Marksem nie powodowała miłość prawdy, a upodobanie do przemocy, żądza władzy, nieumiejętność posługiwania się pieniędzmi i skłonność do wykorzystywania otoczenia. Marks żył w atmosferze krańcowej przemocy słownej.
Nie odrzucał gwałtu, a nawet terroryzmu, pochwalał zabójstwo, a zdobywszy władzę byłby zdolny do wielkiej przemocy i okrucieństwa. Opanowany był niebezpieczną, osobistą ambicją.


Marks rzadko się kąpał lub nie mył w ogóle. Z tych powodów cierpiał przez ćwierć wieku na prawdziwą plagę czyraków, które stale pokrywały jego ciało na policzkach, grzbiecie nosa, na siedzeniu i na narządach płciowych. Wybuchy furii z tego powodu objawiały się szczególnie w czasie pisania „Kapitału”.

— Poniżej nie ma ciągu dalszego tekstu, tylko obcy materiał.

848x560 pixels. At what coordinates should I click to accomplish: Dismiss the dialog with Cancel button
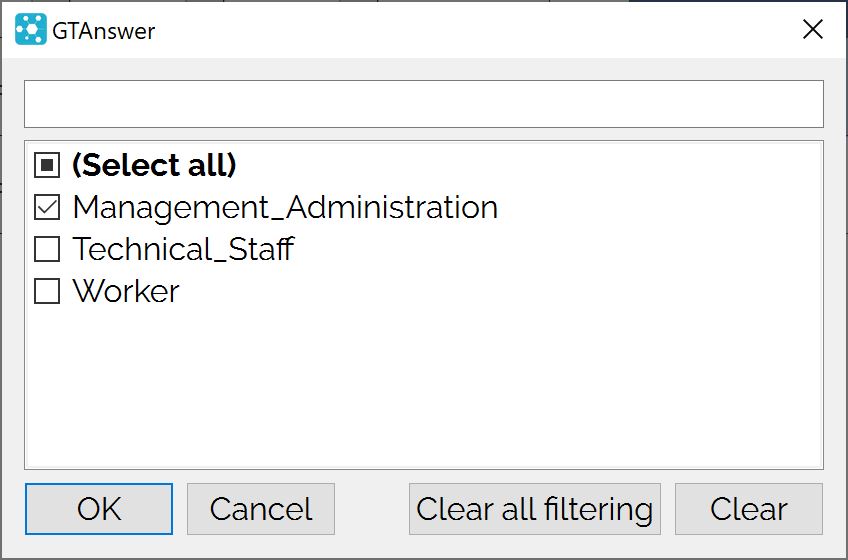click(261, 509)

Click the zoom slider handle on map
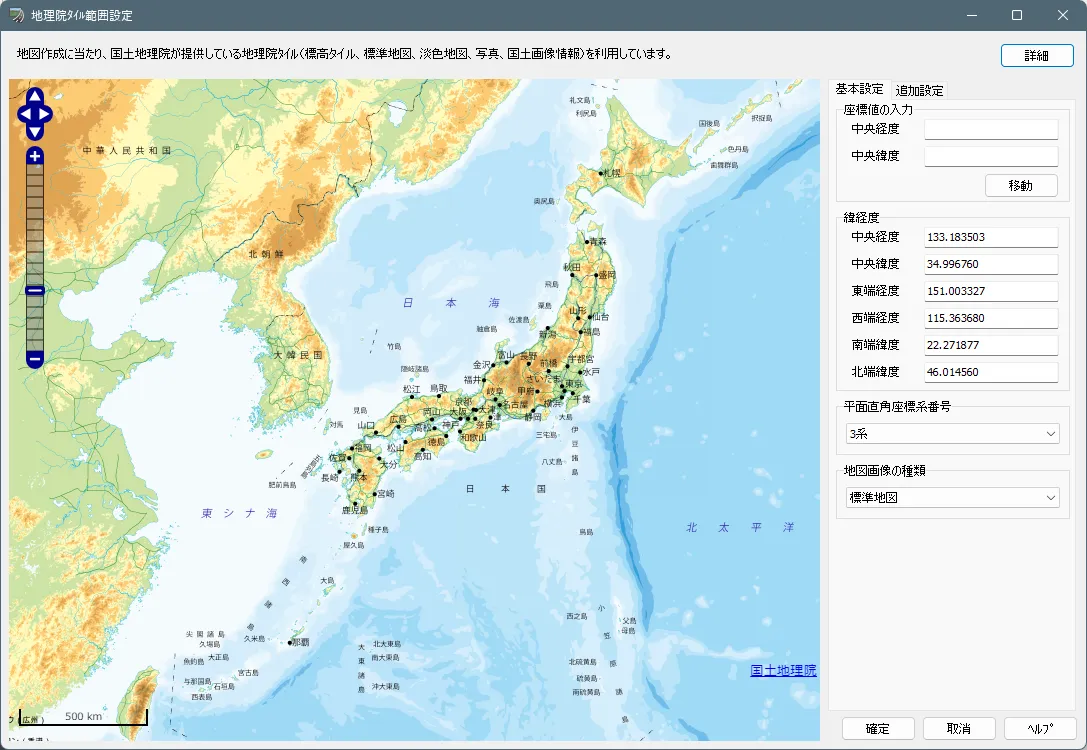(x=35, y=290)
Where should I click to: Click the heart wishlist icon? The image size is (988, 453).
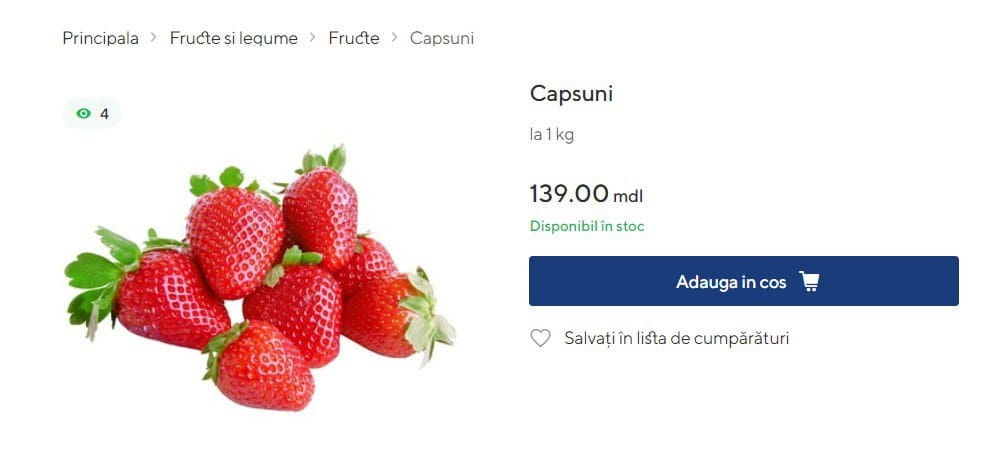(540, 338)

Córki Marksa cierpiały w dzieciństwie nędzę, jako córki rewolucjonisty. Marks zdradzał żonę ze służącą Lenchen, której nigdy za jej ciężką pracę nie zapłacił grosza. Do spłodzonego ze służącą syna nie przyznał się i zakazał mu wchodzić do swego domu frontowymi drzwiami. Ze strachu przed żoną przymusił utrzymującego go Engelsa, by uznał jego syna za swego.


Służąca Lenchen była jedynym członkiem klasy robotniczej, którego Marks kiedykolwiek dobrze poznał, jego jedynym prawdziwym kontaktem z proletariatem. Marks nigdy nie poznał swego syna, a ten nie miał pojęcia, że rewolucjonista Marks jest jego ojcem.
Marks zmarł w 1883 r. a jego wizje dyktatury proletariatu wkrótce okrutnie wdrażał Stalin, rozpoczynając tragiczny atak na rosyjskie chłopstwo.


A, i trzeba dodać, że ten moralny karzeł K. Marks zwykł był mawiać do swych oponentów: „Ja ciebie zniszczę”... Grzegorz dzielnie naśladuje „uczonego” i ciągle odgraża się połowie Polski tym samym...


Wyżej wybrane informacje za: Paul Johnson „Intelektualiści”, Editions Spotkania, Warszawa 1994, strony 64-95.


Przewodniczący J-C Juncker właśnie w Trewirze na cześć ideologa zbrodni Karola Marksa wygłosił pochwalny pean.